水稻纹枯病接种鉴定体系涉及到接种方法、接种时间、调查时间、调查标准等多种因素,其合适与否关系到水稻抗纹枯病遗传育种研究的进展。合适的接种鉴定体系不仅可减轻相关研究工作的工作强度,而且能提高试验的可靠性、重复性及结果的精确性。鉴此,本试验以抗感反应不同的5个水稻品种[Lemont、武育粳3号(Wuyujing3)、YSBR1、特青(Teqing)和Jasmine85(J-85)]为试验材料,在人工气候箱、控温室中进行水稻苗期抗纹枯病接种试验,并与田间相应的成株期抗性试验进行比较,初步建立了水稻苗期接种鉴定体系。在此基础上,采用牙签嵌入法在控温室、田间对各试验水稻材料进行成株期不同阶段(分蘖末期、小孕穗期)抗纹枯病接种试验,并于接种后3-11d、抽穗后30d测量病斑长度和采用3种不同调查标准调查病级,对水稻成株期纹枯病的接种鉴定方法进行了发展,并对田间水稻抽穗后30d适宜的纹枯病病级调查标准进行了新探索。
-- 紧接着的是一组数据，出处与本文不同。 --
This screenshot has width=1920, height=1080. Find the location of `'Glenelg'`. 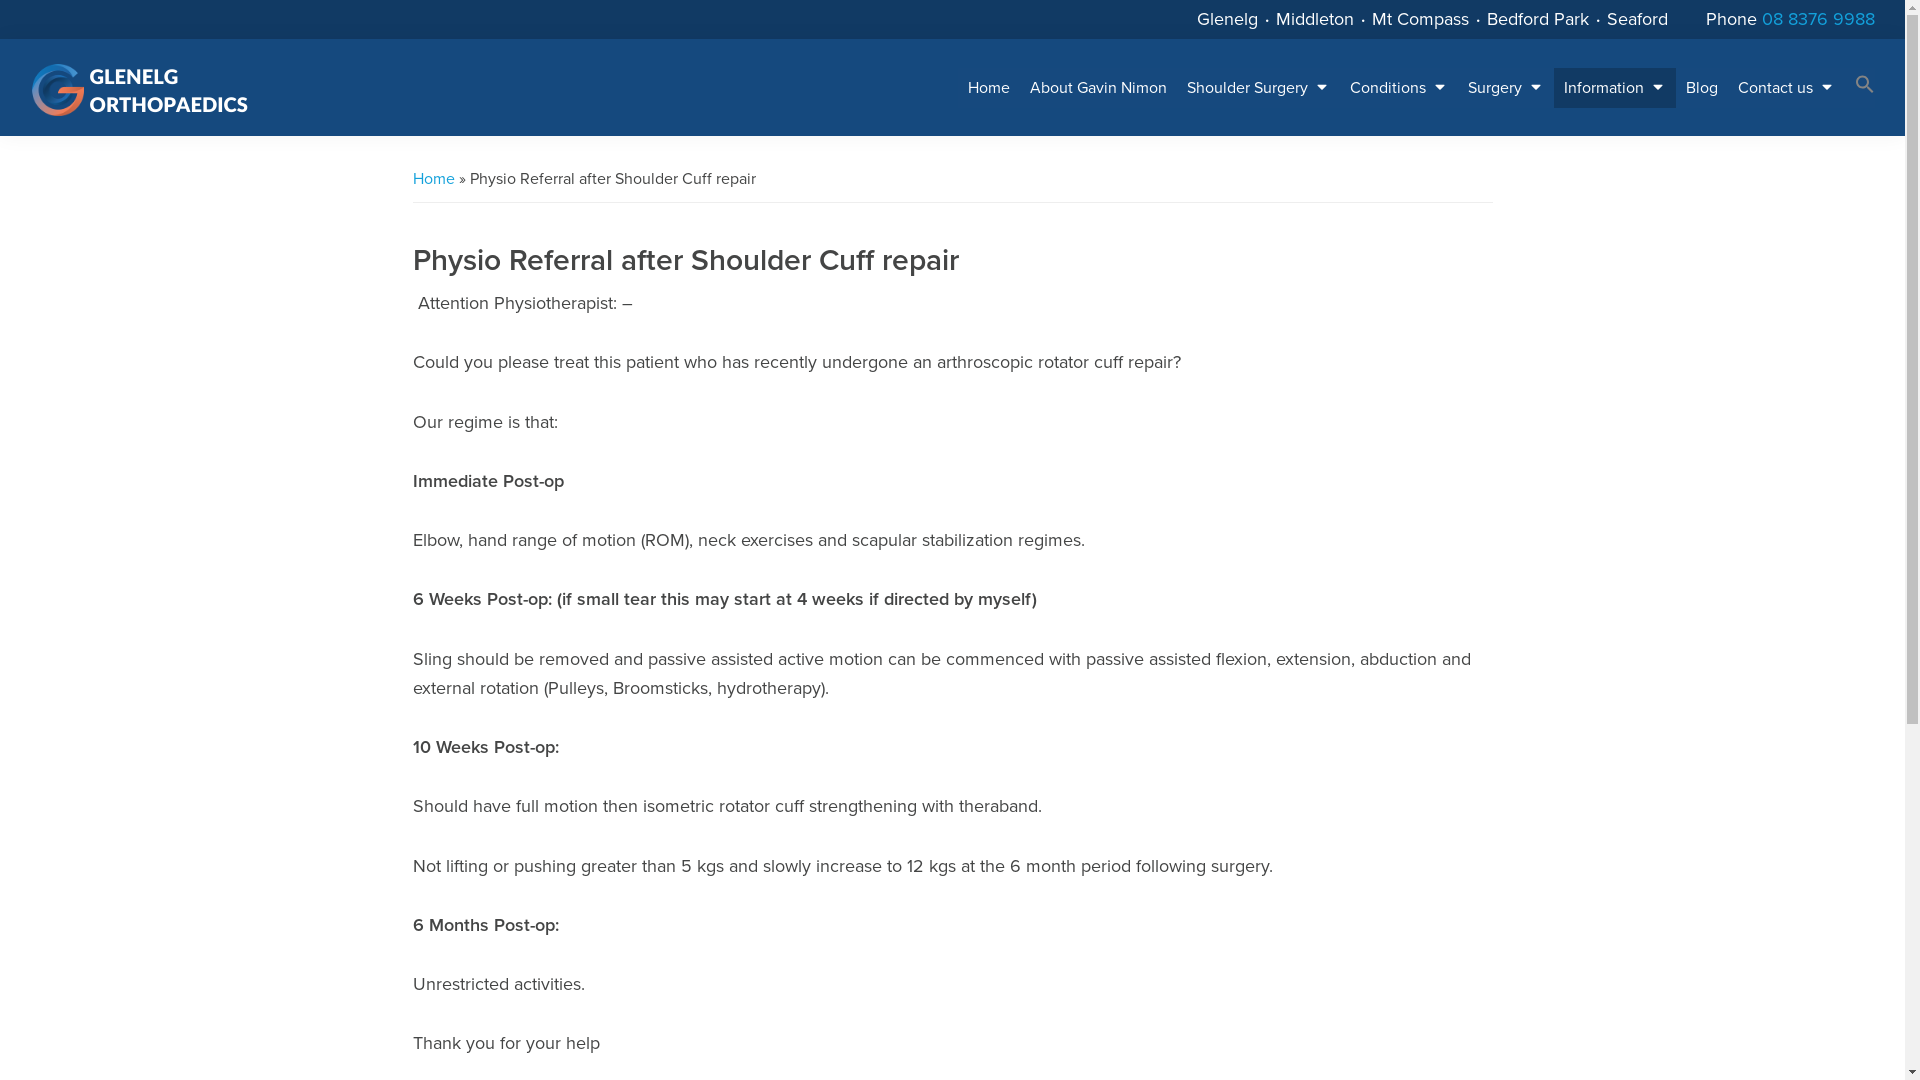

YSBR1是本研究组选育并经过多年鉴定为较抗病的新种质,目前对其抗性研究报道较少。本试验以YSBR1及易感品种Lemont为试验材料,通过构建这2个品种的F2无性系群体,对其开展了多年份的纹枯病抗性鉴定及农艺性状调查,同时对YSBR1中相关纹枯病抗性QTL、农艺性状QTL进行初步定位,研究这2类QTL之间的相互关系。在此基础上,又以这2个品种为试验材料,对其进行纹枯病病原菌接种,分别于接种后10、20h取样用于基因芯片表达谱分析,从中筛选差异表达基因,尤其是YSBR1特异差异表达基因。最终对YSBR1特异差异表达基因进行pathway分析和GO (gene ontology)分析,并将其与已检测到YSBR1的QTL区间进行整合。
主要研究结果如下:
1.85%的相对湿度为纹枯病菌侵染危害水稻苗期植株的适宜湿度;苗期5个水稻品种对纹枯病抗性差异极显著,可将其分为相对感病(Lemont、武育粳3号)和相对抗病(YSBR1、Jasmine85、特青)2大类;接种叶龄对发病程度有显著的影响,5个品种在4叶期接种时的平均病级显著高于5叶期接种的平均病级;苗期水稻品种间抗感差异小于田间鉴定试验结果,但两者间品种抗感趋势基本一致。表明,苗期快速鉴定技术可用于大规模水稻品种(组合)的抗性筛选或初步鉴定。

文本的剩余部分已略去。